Bergeyella cardium variant induces a unique cytoplasmic vacuolization cell death floatptosis in macrophage.

Abstract

Bacterial pathogens have evolved multiple mechanisms to modulate host cell death, evade host immunity, and establish persistent infection. Here, we show that an infective endocarditis causative pathogen, Bergeyella cardium, is frequently detected in oral specimens from clinical patients. A variant strain of Bergeyella cardium (BCV) induces unique cytoplasmic vacuolization cell death and minor apoptosis-like cell death in macrophages. The cytoplasmic vacuolization cell death triggered by BCV is characterized by Fused LysosOme-Associated Termination (floatptosis) and is inhibited by the sodium channel inhibitor amiloride. Moreover, outer membrane vesicles (OMVs) or transfection of barrel-like membrane proteins, lipocalin, β-barrel, and PorV, dramatically induce cytoplasmic vacuolization.
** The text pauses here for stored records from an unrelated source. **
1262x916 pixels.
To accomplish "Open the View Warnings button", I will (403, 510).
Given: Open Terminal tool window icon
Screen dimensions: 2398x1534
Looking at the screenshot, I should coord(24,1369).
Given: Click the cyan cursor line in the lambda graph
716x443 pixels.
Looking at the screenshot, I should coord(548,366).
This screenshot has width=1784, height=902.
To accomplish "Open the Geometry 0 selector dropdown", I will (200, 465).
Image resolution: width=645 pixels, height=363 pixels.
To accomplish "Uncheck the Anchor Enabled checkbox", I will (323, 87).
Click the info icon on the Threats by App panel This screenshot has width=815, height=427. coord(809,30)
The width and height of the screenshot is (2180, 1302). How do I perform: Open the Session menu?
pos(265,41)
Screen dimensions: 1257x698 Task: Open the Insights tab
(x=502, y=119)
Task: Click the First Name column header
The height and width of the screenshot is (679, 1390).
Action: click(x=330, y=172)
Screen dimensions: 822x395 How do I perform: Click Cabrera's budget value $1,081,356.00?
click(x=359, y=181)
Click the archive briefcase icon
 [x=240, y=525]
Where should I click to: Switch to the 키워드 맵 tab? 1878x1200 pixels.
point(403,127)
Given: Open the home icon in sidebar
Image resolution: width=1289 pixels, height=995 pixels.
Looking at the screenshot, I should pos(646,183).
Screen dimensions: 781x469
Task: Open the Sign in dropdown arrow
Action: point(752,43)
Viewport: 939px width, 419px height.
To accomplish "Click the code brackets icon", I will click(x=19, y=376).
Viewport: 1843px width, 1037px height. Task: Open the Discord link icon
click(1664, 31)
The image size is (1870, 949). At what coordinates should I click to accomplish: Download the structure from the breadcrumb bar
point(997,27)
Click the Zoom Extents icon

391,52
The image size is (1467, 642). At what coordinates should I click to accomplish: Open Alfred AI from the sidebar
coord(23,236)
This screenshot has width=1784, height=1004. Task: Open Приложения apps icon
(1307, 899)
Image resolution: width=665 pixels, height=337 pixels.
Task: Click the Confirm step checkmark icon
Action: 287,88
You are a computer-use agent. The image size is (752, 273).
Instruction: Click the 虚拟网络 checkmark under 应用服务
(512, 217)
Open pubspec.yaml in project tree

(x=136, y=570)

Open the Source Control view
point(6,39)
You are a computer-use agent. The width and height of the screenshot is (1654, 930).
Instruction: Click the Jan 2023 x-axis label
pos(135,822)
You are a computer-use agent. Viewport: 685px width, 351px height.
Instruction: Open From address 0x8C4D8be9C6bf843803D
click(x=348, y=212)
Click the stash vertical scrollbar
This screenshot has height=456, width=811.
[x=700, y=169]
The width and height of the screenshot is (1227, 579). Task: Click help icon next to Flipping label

Endosomal solute carrier family 9 member A9 (SLC9A9) plays important roles in the process of BCV-, OMVs-, and barrel-like proteins-triggered cytoplasmic vacuolization cell death via promoting vacuole fusion. SLC9A9 deficiency or amiloride administration increases host defense against BCV infection. These findings contribute to developing novel approaches to modulate cytoplasmic vacuolization cell death and treat infectious diseases.